The association between lipid metabolism and coronary artery disease: A systematic Mendelian randomization study combined with transcriptome analysis

Coronary artery disease (CAD), a chronic progressive inflammatory cardiovascular disorder and leading global cause of mortality, imposes a substantial worldwide economic burden. Identifying lipid metabolism-related genes linked to CAD is crucial for deepening our understanding of the disease’s pathogenesis and discovering novel therapeutic targets. A total of 700 differentially expressed genes associated with CAD were determined by comparing CAD patients and healthy controls in the GSE250283 dataset.
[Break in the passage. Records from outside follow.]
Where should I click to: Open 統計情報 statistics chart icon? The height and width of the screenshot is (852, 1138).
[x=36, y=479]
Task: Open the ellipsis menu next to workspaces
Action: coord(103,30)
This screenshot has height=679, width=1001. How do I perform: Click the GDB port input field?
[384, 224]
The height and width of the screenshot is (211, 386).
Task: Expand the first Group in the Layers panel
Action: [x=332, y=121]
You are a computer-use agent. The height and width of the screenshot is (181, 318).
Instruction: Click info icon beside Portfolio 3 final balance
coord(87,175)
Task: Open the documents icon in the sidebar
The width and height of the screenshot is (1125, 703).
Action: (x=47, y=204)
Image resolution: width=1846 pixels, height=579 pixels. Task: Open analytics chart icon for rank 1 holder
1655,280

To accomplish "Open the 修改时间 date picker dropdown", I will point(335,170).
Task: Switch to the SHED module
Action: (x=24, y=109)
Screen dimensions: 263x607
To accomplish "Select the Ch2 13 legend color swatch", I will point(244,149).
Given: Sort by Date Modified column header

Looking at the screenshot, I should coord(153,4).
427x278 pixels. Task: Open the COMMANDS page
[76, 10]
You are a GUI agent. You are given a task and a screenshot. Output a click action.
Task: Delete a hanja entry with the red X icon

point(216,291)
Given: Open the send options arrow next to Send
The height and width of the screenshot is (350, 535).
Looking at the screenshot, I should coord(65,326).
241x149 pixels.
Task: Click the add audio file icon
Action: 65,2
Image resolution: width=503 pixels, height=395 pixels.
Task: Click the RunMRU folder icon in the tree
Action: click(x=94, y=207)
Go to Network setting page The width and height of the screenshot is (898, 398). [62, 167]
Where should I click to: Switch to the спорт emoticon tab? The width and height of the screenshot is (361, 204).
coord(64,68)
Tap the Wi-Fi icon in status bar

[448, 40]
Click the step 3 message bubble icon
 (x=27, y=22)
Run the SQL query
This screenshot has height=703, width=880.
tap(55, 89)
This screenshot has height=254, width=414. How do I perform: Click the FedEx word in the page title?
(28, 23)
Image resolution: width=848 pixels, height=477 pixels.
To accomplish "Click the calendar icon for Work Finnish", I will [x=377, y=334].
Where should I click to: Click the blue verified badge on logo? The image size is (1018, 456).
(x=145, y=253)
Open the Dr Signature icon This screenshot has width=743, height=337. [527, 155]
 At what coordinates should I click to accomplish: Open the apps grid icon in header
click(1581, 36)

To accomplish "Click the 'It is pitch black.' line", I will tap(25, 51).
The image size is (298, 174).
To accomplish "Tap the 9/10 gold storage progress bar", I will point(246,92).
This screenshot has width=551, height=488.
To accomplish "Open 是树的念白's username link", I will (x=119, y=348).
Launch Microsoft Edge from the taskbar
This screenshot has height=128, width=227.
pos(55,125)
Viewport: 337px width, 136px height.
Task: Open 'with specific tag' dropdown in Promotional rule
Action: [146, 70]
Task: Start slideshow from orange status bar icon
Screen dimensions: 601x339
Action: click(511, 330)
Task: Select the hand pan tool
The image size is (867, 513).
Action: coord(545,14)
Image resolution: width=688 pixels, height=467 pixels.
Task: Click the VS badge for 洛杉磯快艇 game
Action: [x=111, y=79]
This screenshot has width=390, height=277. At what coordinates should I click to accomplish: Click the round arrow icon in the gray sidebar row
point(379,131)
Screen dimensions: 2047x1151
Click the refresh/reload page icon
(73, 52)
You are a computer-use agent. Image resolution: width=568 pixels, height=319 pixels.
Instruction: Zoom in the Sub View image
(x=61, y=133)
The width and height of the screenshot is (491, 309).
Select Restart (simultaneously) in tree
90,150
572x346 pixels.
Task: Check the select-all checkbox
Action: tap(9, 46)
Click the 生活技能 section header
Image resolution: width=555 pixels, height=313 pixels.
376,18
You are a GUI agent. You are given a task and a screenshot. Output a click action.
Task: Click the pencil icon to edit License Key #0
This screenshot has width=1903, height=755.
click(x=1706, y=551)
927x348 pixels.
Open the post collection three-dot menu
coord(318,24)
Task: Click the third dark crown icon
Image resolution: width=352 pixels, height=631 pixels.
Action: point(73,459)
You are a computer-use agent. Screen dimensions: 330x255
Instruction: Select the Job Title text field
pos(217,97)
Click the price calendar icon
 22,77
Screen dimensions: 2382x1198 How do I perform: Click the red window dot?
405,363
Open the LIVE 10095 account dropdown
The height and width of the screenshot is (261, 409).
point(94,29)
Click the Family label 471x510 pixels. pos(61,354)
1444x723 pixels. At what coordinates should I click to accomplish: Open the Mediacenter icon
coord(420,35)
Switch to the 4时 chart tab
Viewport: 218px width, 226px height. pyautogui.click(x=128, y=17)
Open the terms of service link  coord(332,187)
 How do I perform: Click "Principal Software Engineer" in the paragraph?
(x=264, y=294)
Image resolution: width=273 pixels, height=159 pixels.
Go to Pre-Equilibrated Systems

A positive relationship between lipid exposure and CAD was revealed by implementing a 2-sample Mendelian randomization analysis using genome-wide association studies data on lipid metabolism exposures and CAD outcomes. Further Mendelian randomization analysis, employing expression quantitative trait loci data from the identified differentially expressed genes as exposures and intersecting results with the Kyoto Encyclopedia of Genes and Genomes lipid metabolism pathway, identified 19 key genes exhibiting both lipid regulatory characteristics and reliable causal associations with CAD. Finally, 5 biomarker genes (SCP2, TNFAIP8, HMGCR, AGPAT3, and MAPKAPK2) were selected from the key genes by implementing 4 machine learning algorithms, and the developed nomogram incorporating these biomarkers demonstrated superior predictive accuracy for CAD risk stratification. The identification of these 5 genes as causal lipid metabolism biomarkers of CAD offers novel insights with high clinical potential, providing valuable targets for the management and treatment of CAD.